• [Source]
....

Submitted by chaotycmunkey t3_11qwzb6 in MachineLearning

Hola!

I am working on comparing some models, few of which have been implemented in PyTorch and the rest of them in Tensorflow (some in 1.x and others in 2.x versions). I know if they are implemented well, one should be able to simply compare their graphs/performances regardless of the platform. But often there might be some subtle differences in the implementations (within the platforms themselves and the way model code utilizes it) that can make it painful to trust the training. Some models are from official sources so I'd rather not verify much of their code before using them. Of course, I don't want to implement all of them into a single platform unless I must.

If you have come across such a problem, how have you dealt with it? Are there certain tests you would conduct to ensure the loss curves can be compared? How would you go about this issue other than finding someone else's implementation of say, a TF model in PyTorch, and verifying it?

Sincerely, A man in crisis.

6

Comments

You must log in or register to comment.

cthorrez t1_jc5s8ag wrote

Basically I would just make sure the metrics being compared are computed the same way. Same numerator and denominator like summing vs averaging, over the batch vs epoch. If the datasets are the same and the type of metric you are computing is the same it's comparable.

The implementation details just become part of the comparison.

9

sugar_scoot t1_jc5qogu wrote

What's the purpose of your study?

2

Fapaak t1_jc5yuuj wrote

Sounds like a bachelor's thesis to me at least

3

chaotycmunkey OP t1_jc6fkn7 wrote

Writing my first paper. I have my own model that I'm going to compare against the SOTA on some RL tasks.

1

BellRock99 t1_jc7fsag wrote

Trust the implementation, or simply just use the metrics presented in their papers on the standard datasets. The latter is more correct in my opinion, since even your implementation could be wrong.

1

chaotycmunkey OP t1_jc7ki7b wrote

My goal is to test their model on a new dataset that I believe will fail to perform on. And my proposed model is supposed to be an improvement. As such, I have to run their model.

1

....

• [Dataset excerpt]
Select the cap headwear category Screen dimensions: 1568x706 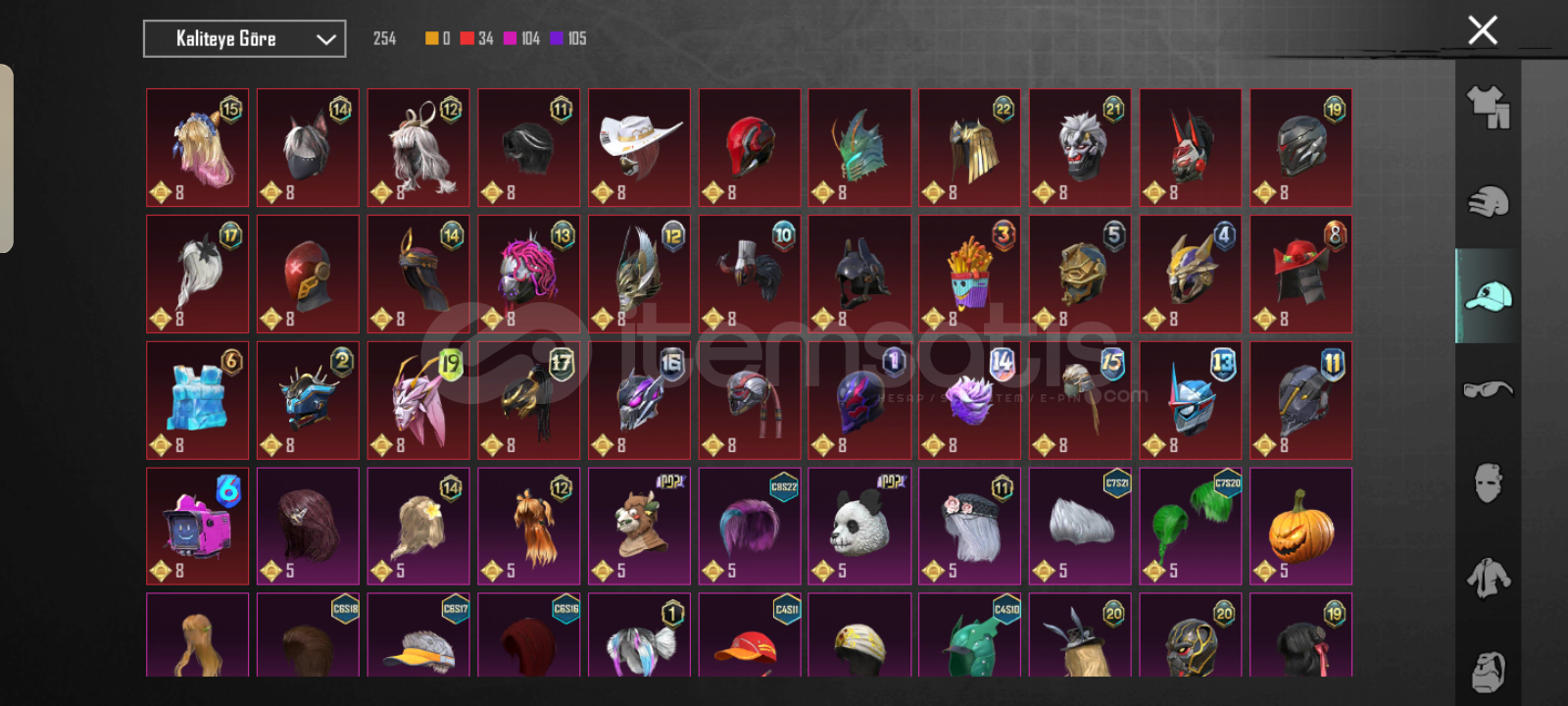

....

• [Stated problem 1] Write out the forum thread again, everything from "Writing my first" down to "run their model.", and change "SOTA" to "state of the art".
• [Stated problem 2] In the forum thread, what does the original poster say they are writing?

• [Correct response 1]
Writing my first paper. I have my own model that I'm going to compare against the state of the art on some RL tasks.

1

BellRock99 t1_jc7fsag wrote

Trust the implementation, or simply just use the metrics presented in their papers on the standard datasets. The latter is more correct in my opinion, since even your implementation could be wrong.

1

chaotycmunkey OP t1_jc7ki7b wrote

My goal is to test their model on a new dataset that I believe will fail to perform on. And my proposed model is supposed to be an improvement. As such, I have to run their model.

• [Correct response 2] Their first paper.